Como ha hecho en cada una de sus películas previas, en Monrovia, Indiana el maestro de la no ficción se adentra en el corazón de una comunidad y revela su funcionamiento, sus grietas internas y algún que otro trauma. "Me interesó investigar la vida en un lugar tan pequeño", explicaba ante la prensa. "Lo que más me llamó la atención es la falta de curiosidad de sus habitantes por el resto del mundo. Nadie habla de lo que sucede en Europa, en Asia, o en Siria. Hablan de tractores, de la familia, de recuerdos de la escuela. Es un mundo minúsculo".

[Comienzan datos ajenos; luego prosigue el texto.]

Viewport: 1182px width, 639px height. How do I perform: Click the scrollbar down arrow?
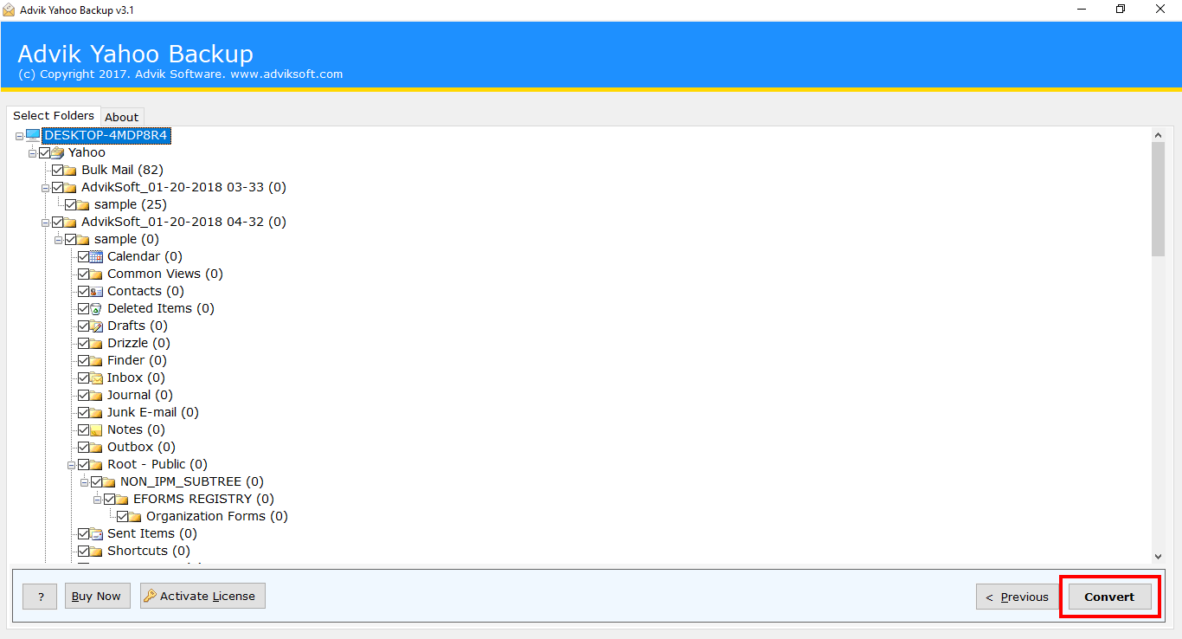tap(1159, 556)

A lo largo de casi dos horas y media de metraje -de acuerdo a sus estándares, esta es una película corta-, Wiseman recorre todos y cada uno de los lugares de reunión de Monrovia: la iglesia cristiana, el instituto local, una barbería, una cafetería, un establecimiento perteneciente a una cadena de pizzerías, una reunión entre representantes políticos. Y el retrato que resulta de ese periplo es una sociedad a la deriva, en la que las tareas son repetitivas, cuya población masculina se reúne para hablar de poco más que enfermedades terminales y tipos de munición. La femenina apenas se deja ver en público.

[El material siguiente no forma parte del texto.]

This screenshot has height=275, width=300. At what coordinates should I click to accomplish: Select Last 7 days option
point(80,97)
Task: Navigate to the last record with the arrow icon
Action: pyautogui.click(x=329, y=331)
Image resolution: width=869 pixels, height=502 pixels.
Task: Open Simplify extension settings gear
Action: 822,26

Pese a que en todo momento se muestra curiosa y empática, Monrovia, Indiana es una de las películas más tristes de un director que a lo largo de su carrera ha visitado cárceles, guetos e instituciones psiquiátricas. Lo que aquí presenta Wiseman es un grupo humano que siente haber sido dejado atrás, y que trata desesperadamente de aferrarse tanto a los símbolos que constituyen su razón de ser como a los políticos que los abanderan.